For some context she’s been great up until the last year no changes have happened other than going into junior school which she enjoys has a good friend circle. She shared 50/50 with her dad who for context has an extensive history of lying & isn’t the most trust worthy person but him & his family /my family adore my daughter she’s never gone without love & attention.
Having been bought up by a strict mother myself I’ve always opted more for a friend let’s talk about this style or parenting with my daughter & she knows she can talk to me about anything which is why I’m disappointed when lately she lies so much over silly things like putting her washing in the wash bin instead she has been hiding it in her room then when I’ve asked she’s bare face lied & said she did things like cleaning her room taking rubbish out etc instead she hides it around her room then says she’s done it.
Small things I know but over the last month she’s lied every week about something. She was deceptive in lying one day when she wanted a mc Donald’s she said hadn’t had one for a long time & that her dad doesn’t take her come to find out he had bought her one that day before she came back to me. Its to the point now where she’s lied so much I have taken all her toys away because I’m sick of the constant lying. I’ve had in-depth chats with her & I’ve explained about conscience right wrong etc shes promised she wouldn’t lie then just repeats the behaviour it’s like nothing gets through to her. Only positive to this is her general behaviour has been a lot better she was bordering on being a spoilt brat lots of I wants & now less of that & yes please thank you mummy etc that’s been since I took away her toys I pad etc..

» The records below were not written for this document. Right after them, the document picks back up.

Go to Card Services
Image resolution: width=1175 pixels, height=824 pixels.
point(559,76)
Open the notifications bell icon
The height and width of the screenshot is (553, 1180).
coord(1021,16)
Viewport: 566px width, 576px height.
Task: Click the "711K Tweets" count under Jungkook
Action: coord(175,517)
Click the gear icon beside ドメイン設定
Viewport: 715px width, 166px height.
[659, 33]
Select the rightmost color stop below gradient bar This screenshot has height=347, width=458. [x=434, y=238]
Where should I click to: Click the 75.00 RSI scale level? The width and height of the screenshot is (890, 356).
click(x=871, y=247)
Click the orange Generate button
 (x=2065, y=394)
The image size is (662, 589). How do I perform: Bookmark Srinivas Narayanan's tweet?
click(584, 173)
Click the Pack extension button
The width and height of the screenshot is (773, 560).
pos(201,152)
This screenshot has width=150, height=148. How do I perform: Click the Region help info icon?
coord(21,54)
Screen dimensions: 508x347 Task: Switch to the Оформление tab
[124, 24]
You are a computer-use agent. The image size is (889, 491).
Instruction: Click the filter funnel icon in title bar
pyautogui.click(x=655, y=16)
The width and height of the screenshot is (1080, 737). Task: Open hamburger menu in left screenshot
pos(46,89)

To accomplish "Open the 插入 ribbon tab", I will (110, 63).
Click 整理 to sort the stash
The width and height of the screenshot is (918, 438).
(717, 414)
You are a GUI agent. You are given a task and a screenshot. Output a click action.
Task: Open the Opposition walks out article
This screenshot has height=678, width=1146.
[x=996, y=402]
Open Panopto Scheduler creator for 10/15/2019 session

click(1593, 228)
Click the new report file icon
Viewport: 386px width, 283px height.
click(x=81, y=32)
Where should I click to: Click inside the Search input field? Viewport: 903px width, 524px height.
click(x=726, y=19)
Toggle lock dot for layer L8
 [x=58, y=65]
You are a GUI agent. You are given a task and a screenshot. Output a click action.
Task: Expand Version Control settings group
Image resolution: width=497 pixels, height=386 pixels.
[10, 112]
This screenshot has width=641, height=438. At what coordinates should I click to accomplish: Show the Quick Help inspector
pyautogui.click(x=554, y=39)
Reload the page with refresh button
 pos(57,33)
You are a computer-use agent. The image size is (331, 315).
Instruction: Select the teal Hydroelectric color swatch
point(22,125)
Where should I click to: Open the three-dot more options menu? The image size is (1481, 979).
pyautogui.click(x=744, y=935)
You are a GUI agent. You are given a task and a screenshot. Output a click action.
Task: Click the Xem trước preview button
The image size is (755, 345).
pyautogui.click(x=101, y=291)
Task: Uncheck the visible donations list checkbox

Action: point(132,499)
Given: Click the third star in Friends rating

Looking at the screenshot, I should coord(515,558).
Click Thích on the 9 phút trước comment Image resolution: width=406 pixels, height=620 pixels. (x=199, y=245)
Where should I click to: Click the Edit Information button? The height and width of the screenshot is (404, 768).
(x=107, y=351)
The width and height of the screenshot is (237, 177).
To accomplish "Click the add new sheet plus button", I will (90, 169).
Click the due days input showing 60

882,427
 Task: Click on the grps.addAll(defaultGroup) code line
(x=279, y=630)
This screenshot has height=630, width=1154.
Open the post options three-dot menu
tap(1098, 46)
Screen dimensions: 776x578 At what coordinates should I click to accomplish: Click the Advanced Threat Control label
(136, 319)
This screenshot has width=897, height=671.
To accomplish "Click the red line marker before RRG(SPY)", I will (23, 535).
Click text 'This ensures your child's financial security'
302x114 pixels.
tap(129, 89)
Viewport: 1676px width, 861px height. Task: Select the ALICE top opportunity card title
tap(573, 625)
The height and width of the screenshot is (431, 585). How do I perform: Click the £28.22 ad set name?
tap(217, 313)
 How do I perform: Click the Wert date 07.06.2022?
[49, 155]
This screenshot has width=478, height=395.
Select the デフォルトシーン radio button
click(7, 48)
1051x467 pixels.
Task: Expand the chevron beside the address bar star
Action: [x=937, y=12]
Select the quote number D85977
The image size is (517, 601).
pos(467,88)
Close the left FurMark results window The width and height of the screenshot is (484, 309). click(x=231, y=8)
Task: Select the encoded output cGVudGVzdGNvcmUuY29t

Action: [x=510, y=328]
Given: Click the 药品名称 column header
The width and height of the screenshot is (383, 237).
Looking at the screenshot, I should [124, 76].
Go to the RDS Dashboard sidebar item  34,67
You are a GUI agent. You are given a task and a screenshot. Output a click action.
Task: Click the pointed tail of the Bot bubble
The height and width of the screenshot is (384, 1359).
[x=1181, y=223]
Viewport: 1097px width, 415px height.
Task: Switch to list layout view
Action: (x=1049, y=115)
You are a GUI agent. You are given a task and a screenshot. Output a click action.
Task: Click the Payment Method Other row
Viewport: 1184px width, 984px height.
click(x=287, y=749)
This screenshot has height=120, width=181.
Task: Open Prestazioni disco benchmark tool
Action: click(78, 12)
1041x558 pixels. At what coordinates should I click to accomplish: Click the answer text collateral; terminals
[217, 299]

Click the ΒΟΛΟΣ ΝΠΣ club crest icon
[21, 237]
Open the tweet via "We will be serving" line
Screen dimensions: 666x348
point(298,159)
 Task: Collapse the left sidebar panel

After a big long talk about trust & that she wouldn’t lie I bought her a Halloween costume as a reward for cleaning her room & as a sign of trust that she won’t lie the costume she made a big deal of hanging up in her wardrobe I even said shall I check will it be there to which she went you can look mummy so I chose to trust her well yesterday that very costume I found screwed up in the bottom of her drawer.
In all honesty it’s just made me angry & feel withdrawn I took the costume & pretended to throw it away & made her stay in her room most of the day I’m honestly not enjoying having her on my days at the moment I know it sounds bad but at the moment I prefer the days she’s at her dads I’m starting to feel like I did when I had PND like not wanting to be around her or be affectionate with her today I’ve barely spoke to her. I’m seriously considering taking my daughter to a therapist it’s concerning how easily she lies & how nothing I say seems to get through she’s also extremely high energy & very look at me look at me constantly I’m woundering could there be anything else at play ? As I mentioned earlier her dad has a extensive history of lying I don’t know if he does not but even so I have explained to my daughter if you see anyone in your family or friends lie not to do it herself because she will feel bad etc.
I have also asked if everything is ok the days she at her dads/school etc & in general on a few occasions she said she wants to stay with me more which deep down I feel might help her behaviour I do trying to have her more like my days off etc so it’s not always 50/50 but with her behaviour im honestly glad the days she goes to her dads sometimes I wonder is she like she is because I’m a bad mum for not having her full time.